- _What the task requires_
Reproduce exactly the lines from the one containing "Identify the click" through the last line of the data, both ends included.

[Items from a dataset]
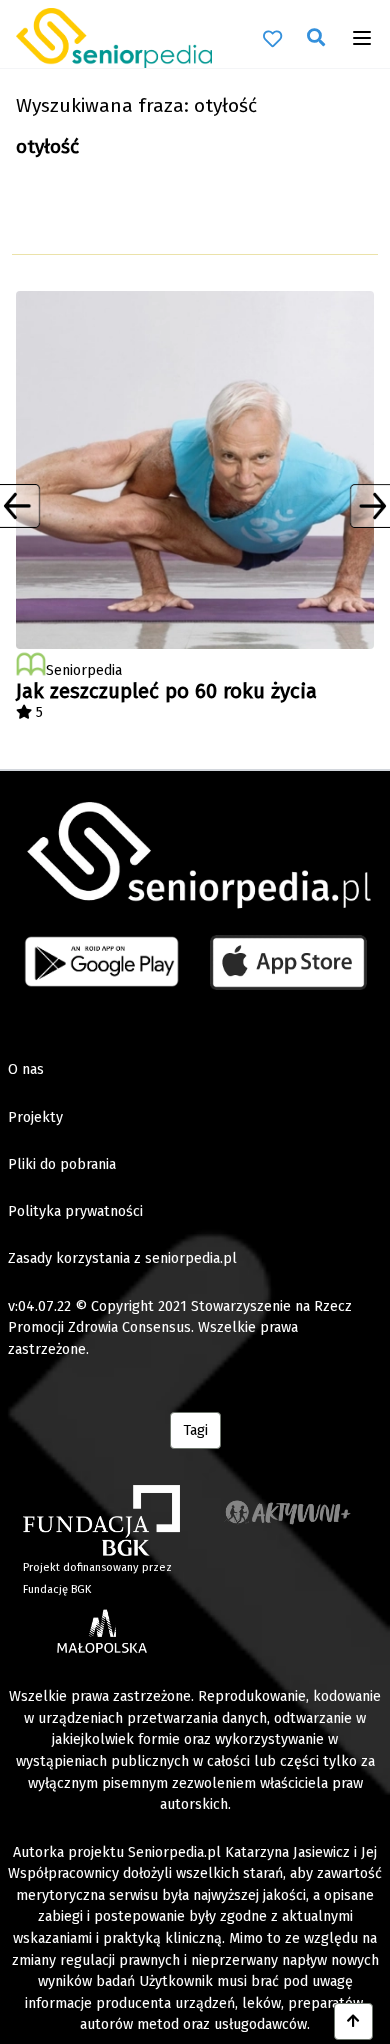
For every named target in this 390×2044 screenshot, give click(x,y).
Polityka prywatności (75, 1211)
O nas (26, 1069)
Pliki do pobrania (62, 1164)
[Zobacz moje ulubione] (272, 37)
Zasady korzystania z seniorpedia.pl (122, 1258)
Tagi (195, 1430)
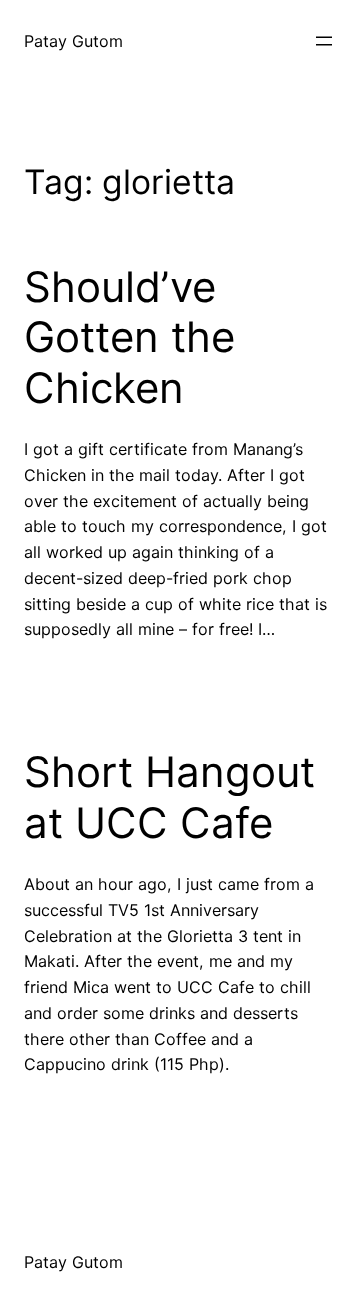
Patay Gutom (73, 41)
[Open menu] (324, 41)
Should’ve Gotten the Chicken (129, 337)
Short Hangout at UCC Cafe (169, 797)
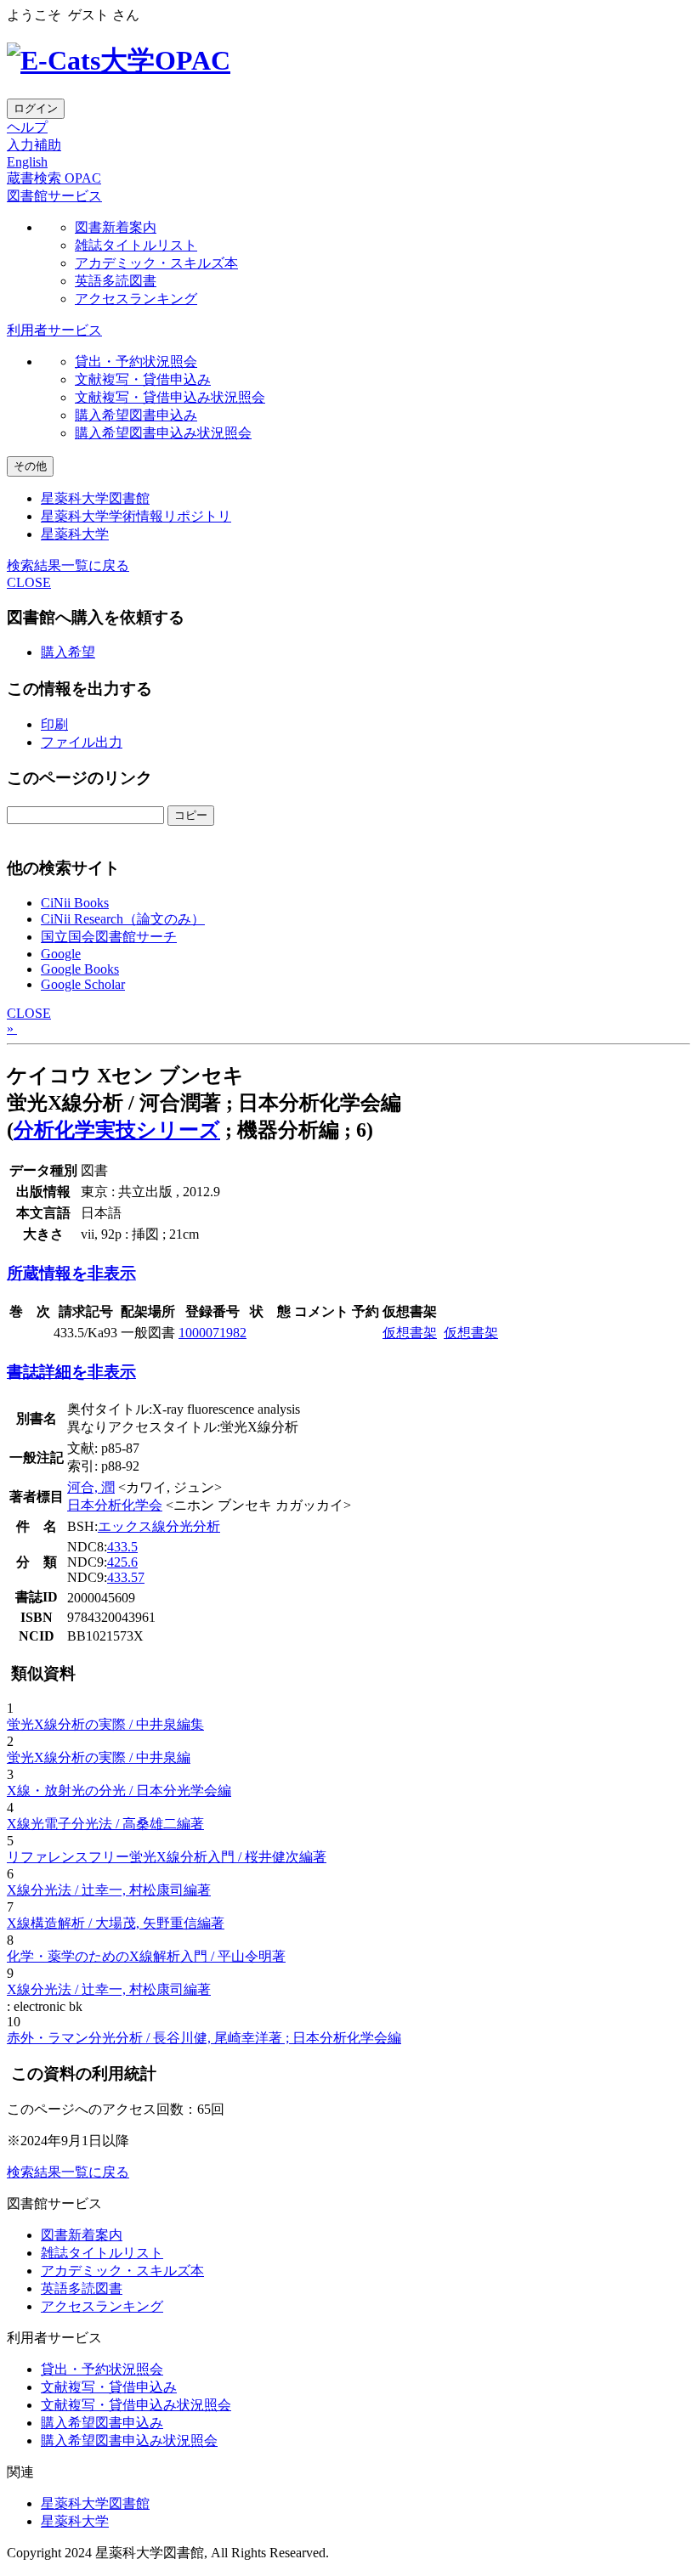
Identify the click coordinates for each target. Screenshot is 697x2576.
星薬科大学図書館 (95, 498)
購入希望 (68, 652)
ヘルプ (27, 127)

- _Written response_
Identify the click coordinates for each target. Screenshot is 697x2576.
星薬科大学図書館 (95, 498)
購入希望 (68, 652)
ヘルプ (27, 127)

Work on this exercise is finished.